• TASK DESCRIPTION: Write out, from the entries below, exactly the lines that run between the lines holding "796x667 pixels." and "Given: Toggle the notes (备注) pane", inclusive, and stop there.

---------- GIVEN RECORDS ----------

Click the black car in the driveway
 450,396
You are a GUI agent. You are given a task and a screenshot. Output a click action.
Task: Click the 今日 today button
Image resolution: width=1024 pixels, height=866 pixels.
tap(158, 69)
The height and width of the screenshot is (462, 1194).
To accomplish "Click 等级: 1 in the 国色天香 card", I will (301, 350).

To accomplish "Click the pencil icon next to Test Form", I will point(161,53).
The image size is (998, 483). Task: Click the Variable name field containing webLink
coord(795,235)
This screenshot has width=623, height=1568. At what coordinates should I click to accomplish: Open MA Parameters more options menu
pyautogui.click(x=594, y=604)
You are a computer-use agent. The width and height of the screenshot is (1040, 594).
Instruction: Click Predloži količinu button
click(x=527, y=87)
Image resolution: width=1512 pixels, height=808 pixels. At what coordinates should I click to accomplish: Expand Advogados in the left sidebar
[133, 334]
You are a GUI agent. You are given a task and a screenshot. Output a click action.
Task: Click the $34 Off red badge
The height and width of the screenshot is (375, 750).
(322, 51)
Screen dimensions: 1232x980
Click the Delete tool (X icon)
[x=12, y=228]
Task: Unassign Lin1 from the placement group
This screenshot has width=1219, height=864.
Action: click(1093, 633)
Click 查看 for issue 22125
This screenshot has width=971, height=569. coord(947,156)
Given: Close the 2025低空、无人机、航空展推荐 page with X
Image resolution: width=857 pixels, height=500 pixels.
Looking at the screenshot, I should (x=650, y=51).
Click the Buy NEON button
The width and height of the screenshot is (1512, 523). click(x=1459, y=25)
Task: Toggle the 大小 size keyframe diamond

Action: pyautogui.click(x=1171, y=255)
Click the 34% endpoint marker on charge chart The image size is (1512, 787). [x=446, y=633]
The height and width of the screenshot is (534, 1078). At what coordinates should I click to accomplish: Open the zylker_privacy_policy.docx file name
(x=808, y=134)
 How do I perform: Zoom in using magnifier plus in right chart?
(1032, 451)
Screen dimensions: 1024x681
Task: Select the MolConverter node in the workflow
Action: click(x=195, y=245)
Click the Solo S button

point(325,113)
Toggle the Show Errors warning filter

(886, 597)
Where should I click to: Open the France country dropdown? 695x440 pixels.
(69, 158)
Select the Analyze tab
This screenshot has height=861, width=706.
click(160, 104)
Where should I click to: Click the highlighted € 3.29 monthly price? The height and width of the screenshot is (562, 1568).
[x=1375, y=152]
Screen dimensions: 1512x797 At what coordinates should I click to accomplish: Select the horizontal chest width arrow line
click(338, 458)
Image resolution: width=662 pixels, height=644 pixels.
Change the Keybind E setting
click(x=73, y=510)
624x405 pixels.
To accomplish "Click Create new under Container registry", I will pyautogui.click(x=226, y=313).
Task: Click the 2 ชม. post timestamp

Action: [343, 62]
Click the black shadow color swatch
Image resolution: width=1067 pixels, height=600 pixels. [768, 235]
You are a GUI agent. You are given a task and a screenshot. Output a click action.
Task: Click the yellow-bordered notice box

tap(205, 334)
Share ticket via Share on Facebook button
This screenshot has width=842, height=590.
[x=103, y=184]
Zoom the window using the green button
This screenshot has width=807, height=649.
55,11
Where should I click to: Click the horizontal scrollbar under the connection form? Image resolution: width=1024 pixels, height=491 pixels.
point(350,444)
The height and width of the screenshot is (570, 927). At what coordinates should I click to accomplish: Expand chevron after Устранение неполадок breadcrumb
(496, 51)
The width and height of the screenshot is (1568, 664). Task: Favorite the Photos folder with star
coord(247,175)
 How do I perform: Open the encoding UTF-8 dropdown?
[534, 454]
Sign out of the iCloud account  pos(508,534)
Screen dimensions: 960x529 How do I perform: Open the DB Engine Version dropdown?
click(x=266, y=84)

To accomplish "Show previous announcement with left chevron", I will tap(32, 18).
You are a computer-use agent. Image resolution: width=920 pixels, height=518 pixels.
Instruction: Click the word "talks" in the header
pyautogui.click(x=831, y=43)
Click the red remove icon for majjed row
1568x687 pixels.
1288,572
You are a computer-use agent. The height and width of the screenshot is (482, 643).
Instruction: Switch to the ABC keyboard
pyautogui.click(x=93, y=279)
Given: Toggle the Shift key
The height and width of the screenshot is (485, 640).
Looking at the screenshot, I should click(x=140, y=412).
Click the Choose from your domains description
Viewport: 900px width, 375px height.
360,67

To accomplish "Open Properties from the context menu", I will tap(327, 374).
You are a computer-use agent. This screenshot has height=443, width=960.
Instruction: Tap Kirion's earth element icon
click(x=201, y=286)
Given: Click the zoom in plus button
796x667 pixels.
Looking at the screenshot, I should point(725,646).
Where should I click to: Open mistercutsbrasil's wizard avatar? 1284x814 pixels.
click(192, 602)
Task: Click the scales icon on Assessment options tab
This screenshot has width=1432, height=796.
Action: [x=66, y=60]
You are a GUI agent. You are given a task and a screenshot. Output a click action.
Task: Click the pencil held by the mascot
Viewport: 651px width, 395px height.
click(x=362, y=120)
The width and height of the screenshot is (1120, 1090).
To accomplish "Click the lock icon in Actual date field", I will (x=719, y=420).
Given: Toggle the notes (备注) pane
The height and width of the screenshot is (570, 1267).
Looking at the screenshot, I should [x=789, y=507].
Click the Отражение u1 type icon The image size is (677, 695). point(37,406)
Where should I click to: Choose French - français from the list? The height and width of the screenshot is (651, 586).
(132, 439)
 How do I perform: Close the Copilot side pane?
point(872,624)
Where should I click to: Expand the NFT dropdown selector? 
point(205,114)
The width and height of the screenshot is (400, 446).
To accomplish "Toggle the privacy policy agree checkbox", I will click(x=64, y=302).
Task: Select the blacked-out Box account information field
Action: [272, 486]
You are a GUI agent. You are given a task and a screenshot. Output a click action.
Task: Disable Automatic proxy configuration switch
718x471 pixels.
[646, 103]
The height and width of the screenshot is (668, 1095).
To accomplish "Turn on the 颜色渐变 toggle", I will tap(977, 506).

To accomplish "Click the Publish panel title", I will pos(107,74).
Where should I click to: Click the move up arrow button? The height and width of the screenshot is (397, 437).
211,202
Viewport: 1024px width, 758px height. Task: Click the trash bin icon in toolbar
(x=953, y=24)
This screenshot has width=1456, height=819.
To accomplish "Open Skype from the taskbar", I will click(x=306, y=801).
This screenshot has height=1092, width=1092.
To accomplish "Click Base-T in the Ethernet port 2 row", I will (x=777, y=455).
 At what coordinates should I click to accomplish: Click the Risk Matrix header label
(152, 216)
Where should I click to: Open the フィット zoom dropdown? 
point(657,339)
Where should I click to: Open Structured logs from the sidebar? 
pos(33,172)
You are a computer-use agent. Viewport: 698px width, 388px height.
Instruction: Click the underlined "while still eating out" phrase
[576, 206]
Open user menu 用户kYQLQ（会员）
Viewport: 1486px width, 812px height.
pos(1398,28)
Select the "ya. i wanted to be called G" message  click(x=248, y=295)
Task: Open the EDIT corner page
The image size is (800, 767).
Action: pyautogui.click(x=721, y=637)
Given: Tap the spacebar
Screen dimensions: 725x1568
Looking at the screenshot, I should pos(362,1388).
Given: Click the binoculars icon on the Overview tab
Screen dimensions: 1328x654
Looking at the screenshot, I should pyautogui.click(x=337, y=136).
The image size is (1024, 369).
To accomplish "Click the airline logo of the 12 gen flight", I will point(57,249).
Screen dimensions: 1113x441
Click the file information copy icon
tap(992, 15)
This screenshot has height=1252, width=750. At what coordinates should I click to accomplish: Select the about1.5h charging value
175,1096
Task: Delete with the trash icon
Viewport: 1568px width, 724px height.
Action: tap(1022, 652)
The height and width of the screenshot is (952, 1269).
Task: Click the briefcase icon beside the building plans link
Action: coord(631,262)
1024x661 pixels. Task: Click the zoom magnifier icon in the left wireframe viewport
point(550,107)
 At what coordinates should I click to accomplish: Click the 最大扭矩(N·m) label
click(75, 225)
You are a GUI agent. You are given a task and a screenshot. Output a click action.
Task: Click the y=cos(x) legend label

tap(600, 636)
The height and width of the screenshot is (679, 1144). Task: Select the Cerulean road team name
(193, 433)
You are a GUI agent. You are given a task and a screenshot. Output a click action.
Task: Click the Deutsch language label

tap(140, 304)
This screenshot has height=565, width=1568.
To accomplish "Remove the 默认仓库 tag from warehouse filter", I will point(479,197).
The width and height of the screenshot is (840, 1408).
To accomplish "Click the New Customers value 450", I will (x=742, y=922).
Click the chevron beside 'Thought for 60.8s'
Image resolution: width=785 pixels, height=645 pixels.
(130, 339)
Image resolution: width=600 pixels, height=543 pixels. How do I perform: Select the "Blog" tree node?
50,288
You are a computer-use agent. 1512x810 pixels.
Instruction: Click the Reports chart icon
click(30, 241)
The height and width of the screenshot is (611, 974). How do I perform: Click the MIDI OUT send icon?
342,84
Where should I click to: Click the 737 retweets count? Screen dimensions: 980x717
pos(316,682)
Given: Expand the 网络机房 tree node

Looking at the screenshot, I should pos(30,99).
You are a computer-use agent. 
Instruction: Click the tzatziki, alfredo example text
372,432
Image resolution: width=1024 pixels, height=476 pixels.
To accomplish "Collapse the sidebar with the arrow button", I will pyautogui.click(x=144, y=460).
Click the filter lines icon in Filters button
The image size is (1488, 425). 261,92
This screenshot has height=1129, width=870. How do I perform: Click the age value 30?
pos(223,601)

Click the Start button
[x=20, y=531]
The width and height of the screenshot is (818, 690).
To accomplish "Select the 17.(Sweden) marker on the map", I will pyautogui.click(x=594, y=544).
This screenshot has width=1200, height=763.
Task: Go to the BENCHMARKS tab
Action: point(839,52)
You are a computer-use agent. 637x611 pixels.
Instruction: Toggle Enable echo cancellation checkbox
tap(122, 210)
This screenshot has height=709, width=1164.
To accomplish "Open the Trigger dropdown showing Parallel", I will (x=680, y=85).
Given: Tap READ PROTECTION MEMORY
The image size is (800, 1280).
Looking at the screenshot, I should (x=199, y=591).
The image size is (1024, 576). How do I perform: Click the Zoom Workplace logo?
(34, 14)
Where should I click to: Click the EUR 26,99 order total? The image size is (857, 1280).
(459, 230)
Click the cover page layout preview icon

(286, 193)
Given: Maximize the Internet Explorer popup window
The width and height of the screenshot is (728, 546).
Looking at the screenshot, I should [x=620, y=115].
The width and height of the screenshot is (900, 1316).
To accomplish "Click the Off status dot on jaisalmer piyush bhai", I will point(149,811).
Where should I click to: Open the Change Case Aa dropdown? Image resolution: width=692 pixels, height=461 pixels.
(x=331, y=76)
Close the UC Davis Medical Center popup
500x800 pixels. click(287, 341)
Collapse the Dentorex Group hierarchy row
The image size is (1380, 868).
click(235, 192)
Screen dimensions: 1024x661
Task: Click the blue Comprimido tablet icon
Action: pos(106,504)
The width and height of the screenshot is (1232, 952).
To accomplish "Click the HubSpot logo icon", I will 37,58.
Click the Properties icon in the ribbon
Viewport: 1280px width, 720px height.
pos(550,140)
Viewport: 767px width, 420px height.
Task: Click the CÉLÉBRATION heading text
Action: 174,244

----------

• ANSWER SPACE:
796x667 pixels.
Looking at the screenshot, I should point(725,646).
Where should I click to: Open mistercutsbrasil's wizard avatar? 1284x814 pixels.
click(192, 602)
Task: Click the scales icon on Assessment options tab
This screenshot has width=1432, height=796.
Action: [x=66, y=60]
You are a GUI agent. You are given a task and a screenshot. Output a click action.
Task: Click the pencil held by the mascot
Viewport: 651px width, 395px height.
click(x=362, y=120)
The width and height of the screenshot is (1120, 1090).
To accomplish "Click the lock icon in Actual date field", I will (x=719, y=420).
Given: Toggle the notes (备注) pane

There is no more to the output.